Pyotr Mikhaylovich Nevezhin (Пётр Михайлович Невежин, 9 July 1841 — 25 May 1919) was a Russian dramatist and short story writer.

==Biography==
Nevezhin was born in Smolensk to a local landlord. He graduated the First Moscow Cadet Corps, served for several years as an army officer and was briefly engaged in the Russo-Turkish War.

His first two comedies, comedy, Blazh (Блажь, A Whim, 1880), and Staroye po-novomu (Old Things in New Ways, 1882), both written in collaboration with Alexander Ostrovsky, were successfully staged by the Moscow Maly Theatre and St Petersburg's Alexandrinka.
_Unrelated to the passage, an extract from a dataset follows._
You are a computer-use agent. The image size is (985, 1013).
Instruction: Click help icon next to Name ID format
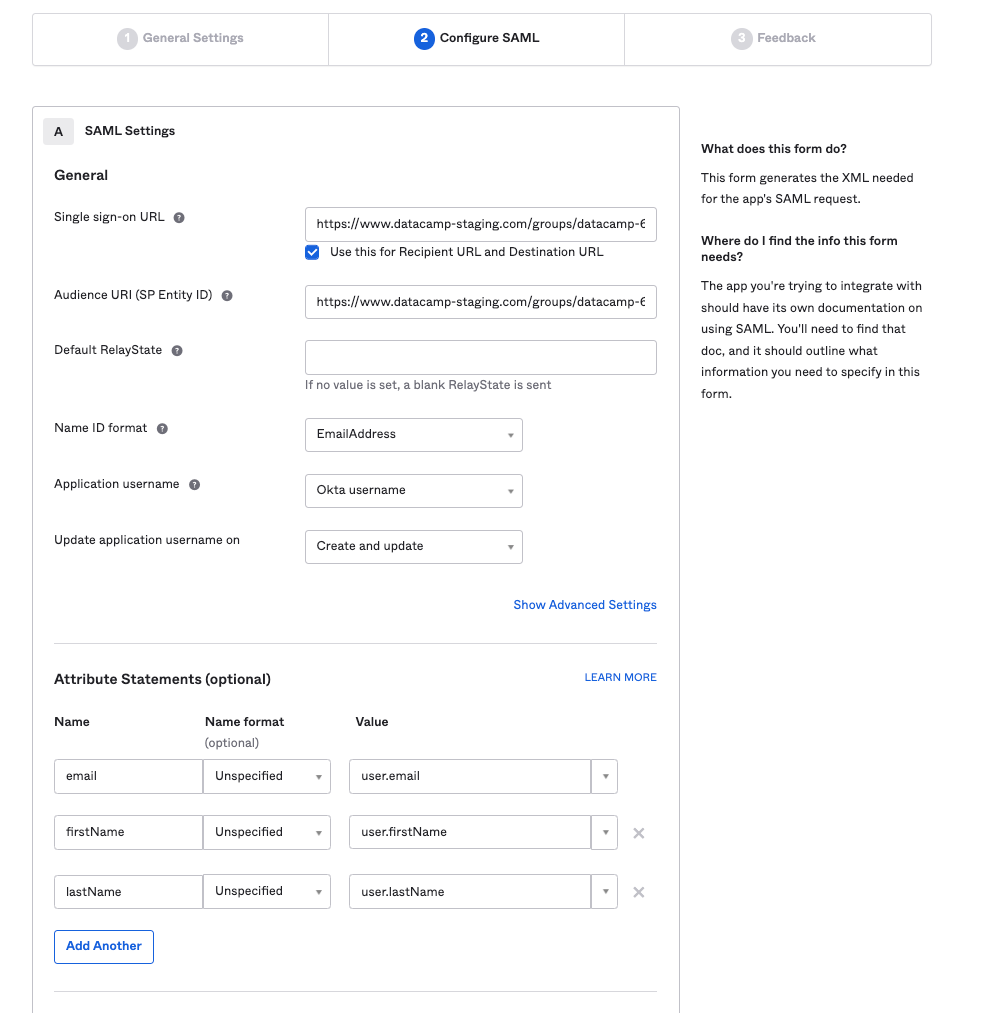click(162, 429)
Of about thirty of Nevezhin's own plays the most popular one was the drama Vtoraya molodost (Second Youth, 1888), for which he received his second Griboyedov Prize. His first one went to Childhood Friend, in 1886.

The Complete Works by Pyotr Nevezhin in ten volumes came out in 1898-1901, via the Prosvescheniye Publishers. His acclaimed Memoires on Ostrovsky (Воспоминания об Островском) were published by Teatr i Iskusstvo (1906) and The Imperial Theatres Yearbook (1909 and 1910).

Nevezhin died in 1919 in Petrograd and is interred in the Volkovo Cemetery.

==Legacy==
Generally, Nevezhin's legacy is regarded as an attempt to continue the traditions set by Ostrovsky well into the 20th century, with total disregard for the new, modernist trends or the Ibsen school of psychological drama. Both his plays and numerous short stories (most of which dealt with the everyday life of Russian army officers, which he knew well) have been described as didactic, naïve and overly sentimental, but his readership never waned, and his best plays enjoyed stable popularity during his lifetime.